2019 has been a year of records for the Mississippi River in Louisiana. This year marks the first time the Bonnet Carre spillway has been open in consecutive years. Not only that, 2019 marks the first time in history the Bonnet Carre has been opened twice in the same year. When open to capacity, up to 250,000cfs of water is diverted from the river into Lake Ponchatrain. These freshwater water inflows negatively affect the fishing in the Louisiana Delta for a short time. Decreased salinity and higher sediment loads decrease visibility and promote algae growth. Suspended particles in the water column reduce visibility, making sight fishing incrementally more difficult. But, the situation is far from hopeless. These freshwater inflows are the lifeblood of our fishery. Inflows carry sediment both organic and inorganic from upstream, which settle out as water fans out across the delta. The rich sediment deposited from these flood events serves as the primary food source for the shrimp, crab, and shellfish that make the estuary so prolific and further serve as the foundation of the food chain for the Redfish, Sheephead, and Black Drum this fishery has become so renowned for. The floods also promote the formation of new marshland and vegetation, which further serves to filter the water and create the ideal sight fishing we’ve grown accustomed to in South Louisiana. As you can see from the pictures below. In spite of the tough conditions prevalent throughout the complex, at certain times on certain tides the fishery will give you a glimpse of the incredible fishing soon to come. The best time to come is when you can.
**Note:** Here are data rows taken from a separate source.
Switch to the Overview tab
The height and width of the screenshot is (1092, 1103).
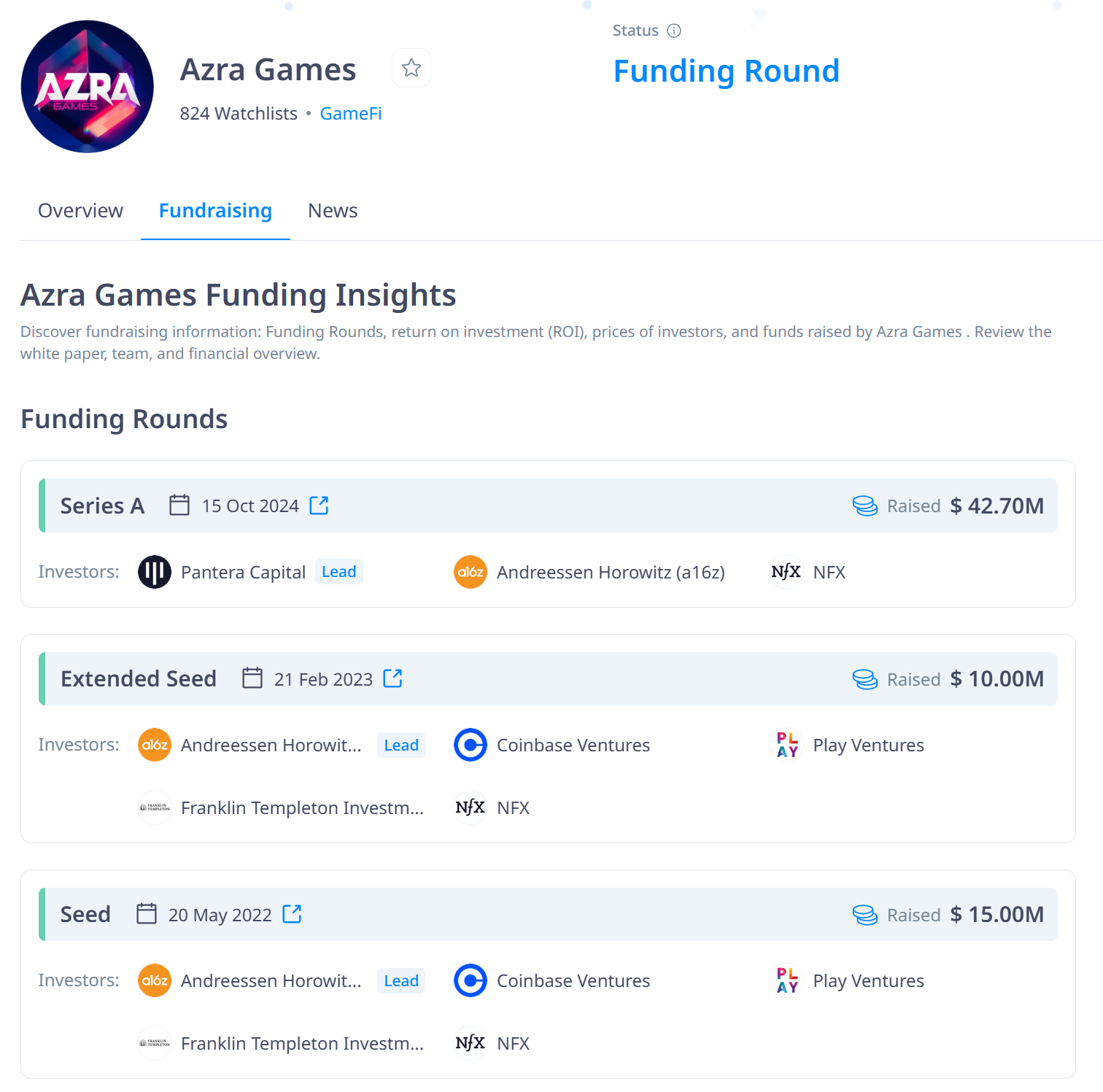(x=80, y=211)
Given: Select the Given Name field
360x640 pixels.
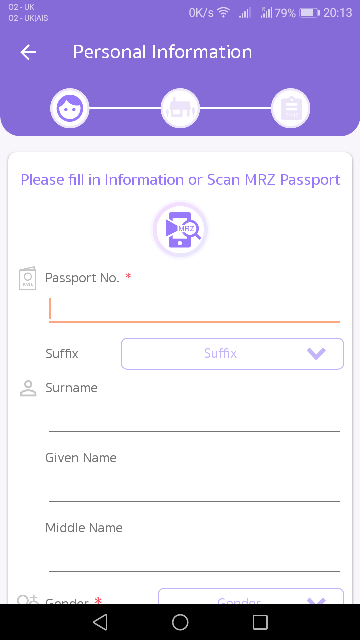Looking at the screenshot, I should pyautogui.click(x=194, y=487).
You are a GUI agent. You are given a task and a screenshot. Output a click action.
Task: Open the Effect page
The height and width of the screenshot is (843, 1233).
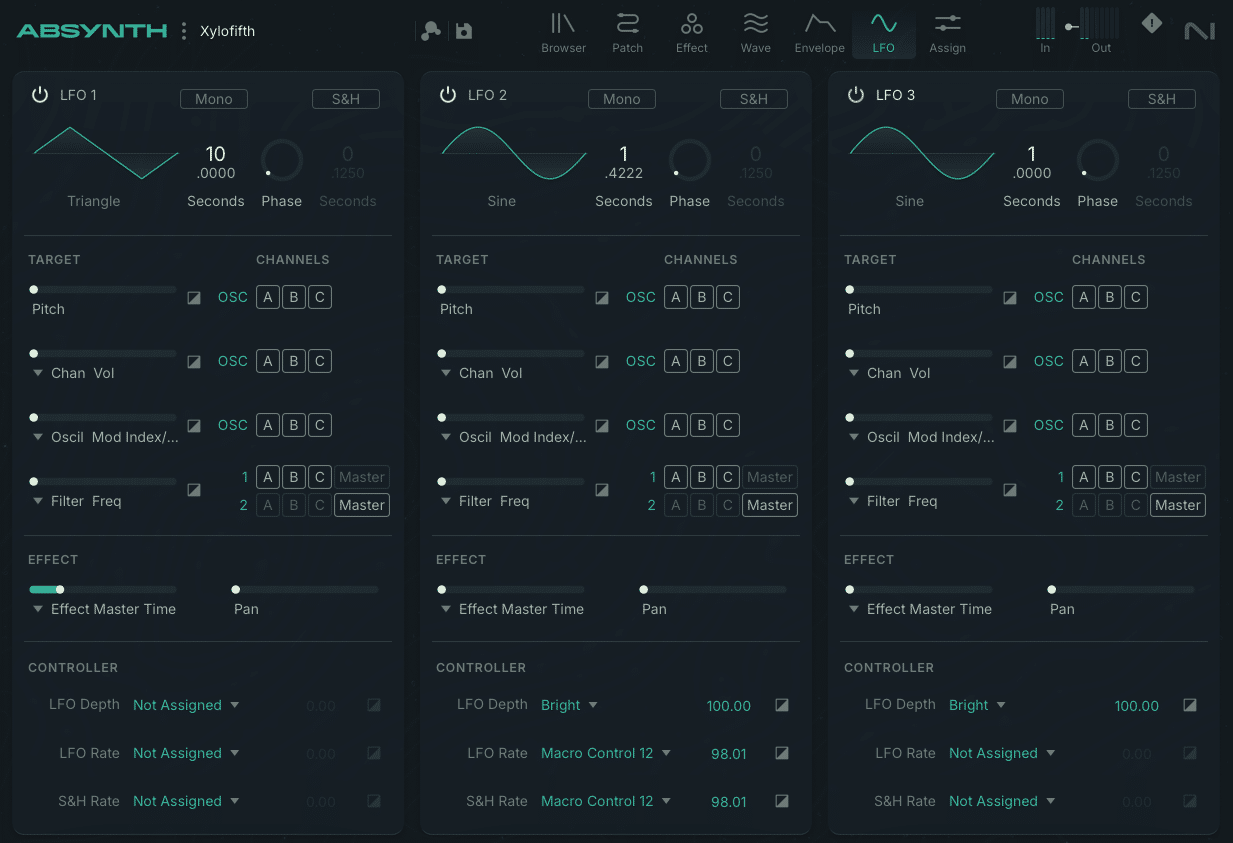point(691,32)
As we move into June, the fall season is fast upon us. I’ve received many calls the last few weeks from concerned anglers inquiring about how the fall season will play out and if it will be worth coming down this year. I can emphatically say without hesitation that I’m confident this fall and winter will be one for the record books. Given the river has been at or near flood stage the entire first half of 2019, I’m confident the high water will subside as we move through the year. In addition, I can tell you this; when river conditions improve, the fishery will respond in ways that few have witnessed but everyone has dreamt about. In short the fishing is about to go off!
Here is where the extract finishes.